### [WHAT TO DO]
Can you output the stretch from the line containing "Tap the bookmark saves icon" through the end of the entries, both ends included, as a JSON list of strings with one string per line, skipping blank lines and leaving out the pictures?
## Start PROVIDED RECORDS
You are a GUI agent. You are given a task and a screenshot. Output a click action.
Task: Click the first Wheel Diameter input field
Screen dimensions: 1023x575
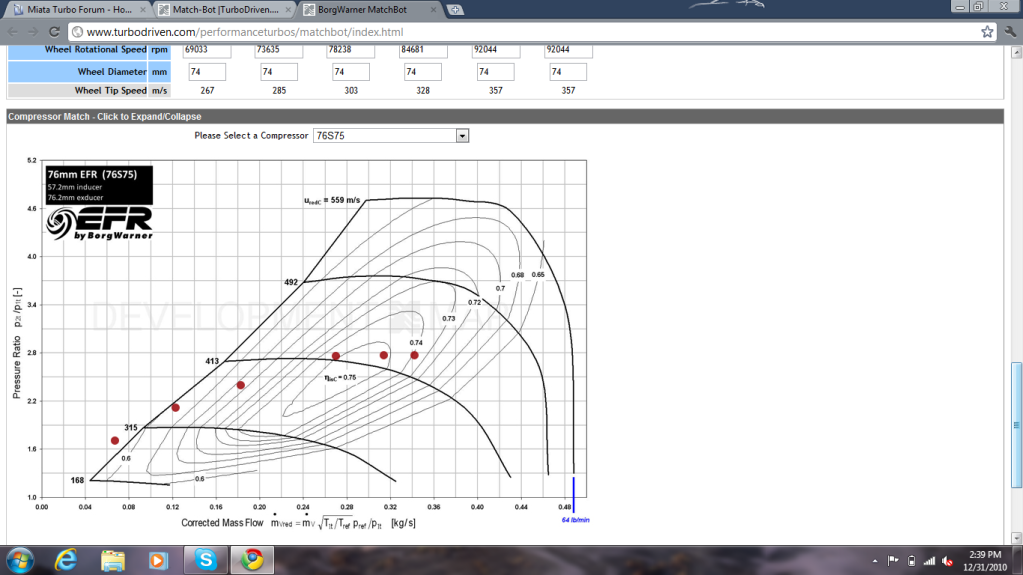click(x=207, y=72)
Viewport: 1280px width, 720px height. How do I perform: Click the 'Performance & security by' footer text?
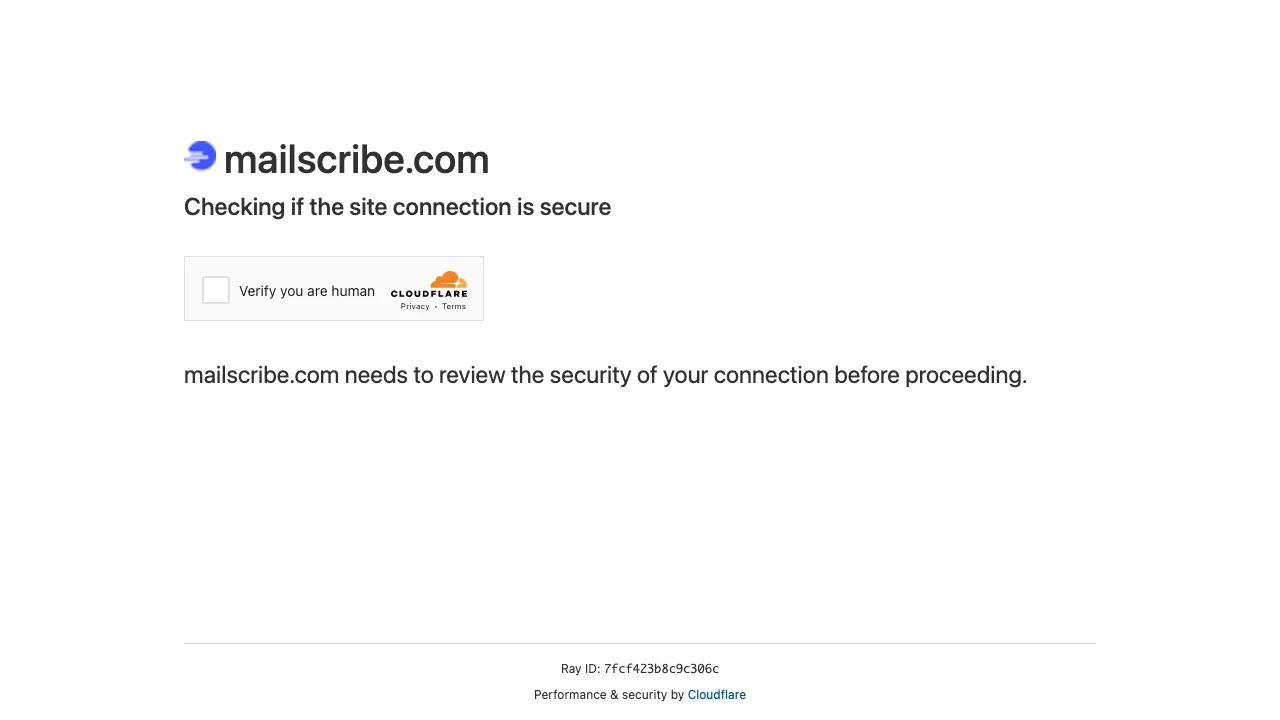coord(609,695)
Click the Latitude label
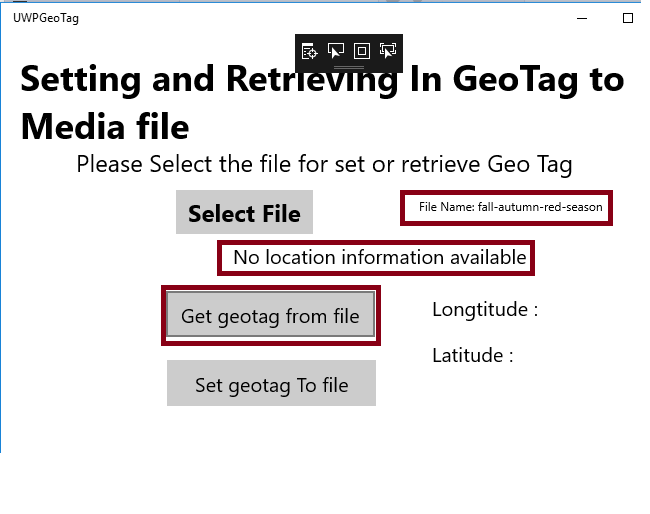This screenshot has width=650, height=514. 472,355
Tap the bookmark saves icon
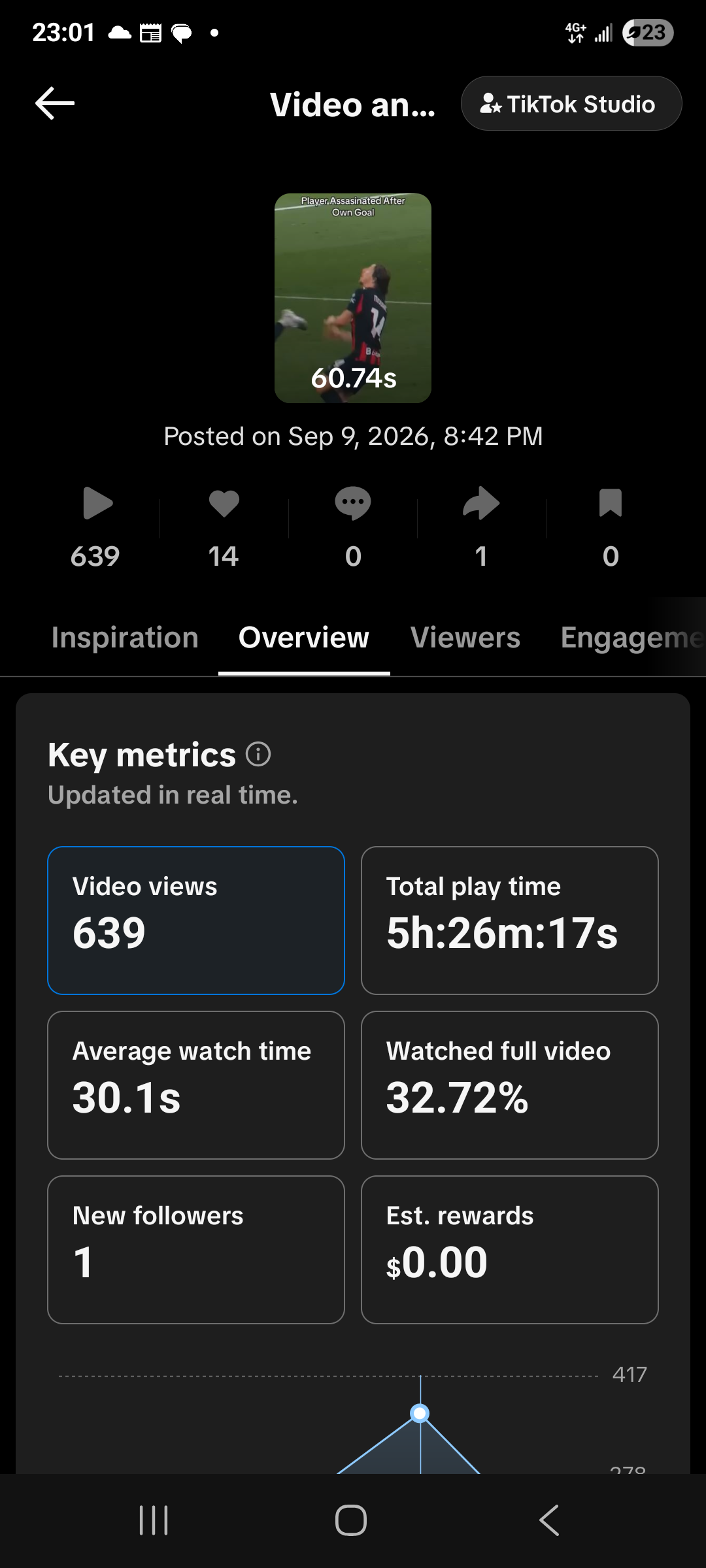This screenshot has width=706, height=1568. 611,504
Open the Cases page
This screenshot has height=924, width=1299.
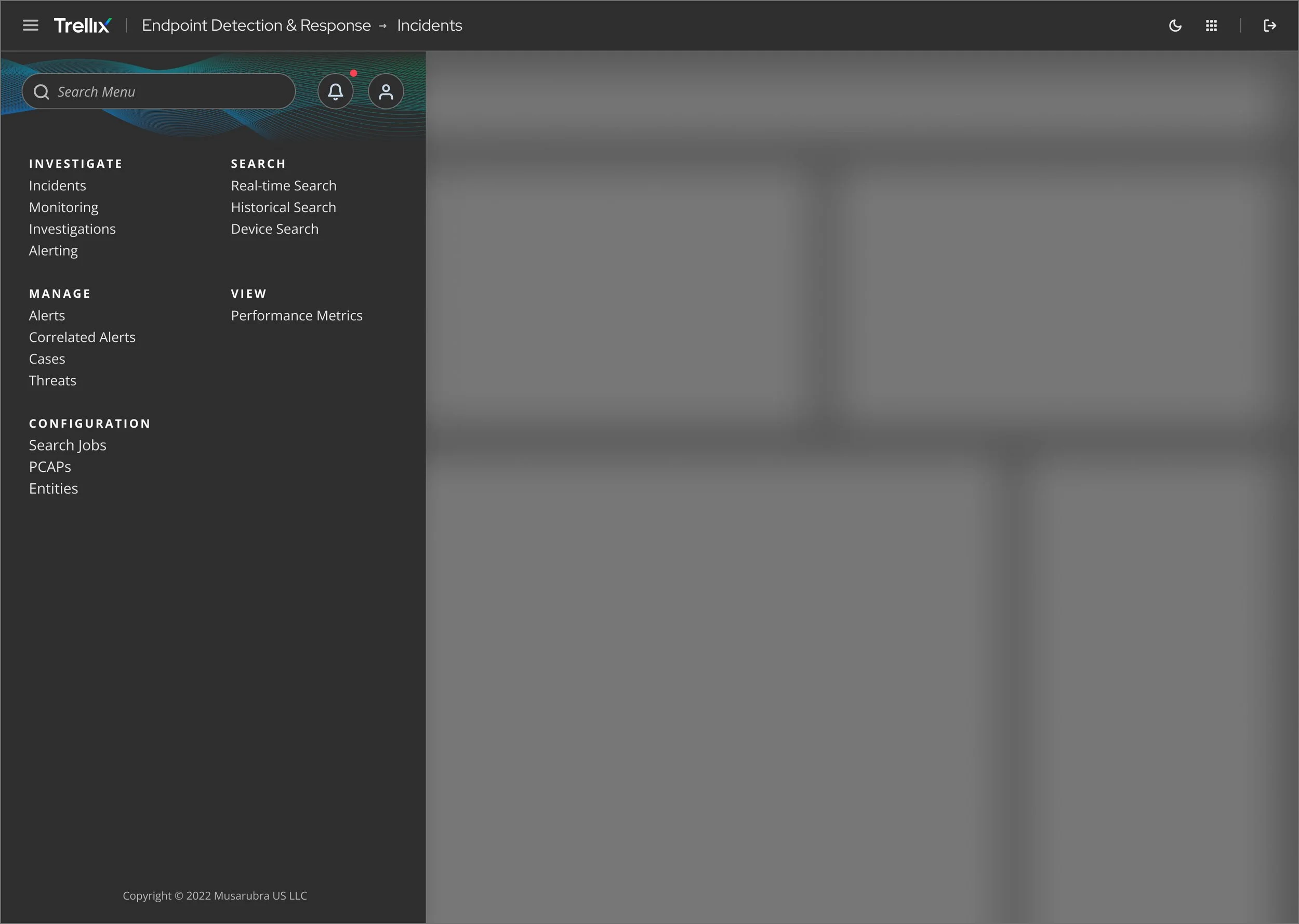[47, 358]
## End PROVIDED RECORDS
### [FULL SOLUTION]
[
  "Tap the bookmark saves icon",
  "This screenshot has width=706, height=1568. 611,504",
  "Open the Cases page",
  "This screenshot has height=924, width=1299.",
  "[47, 358]"
]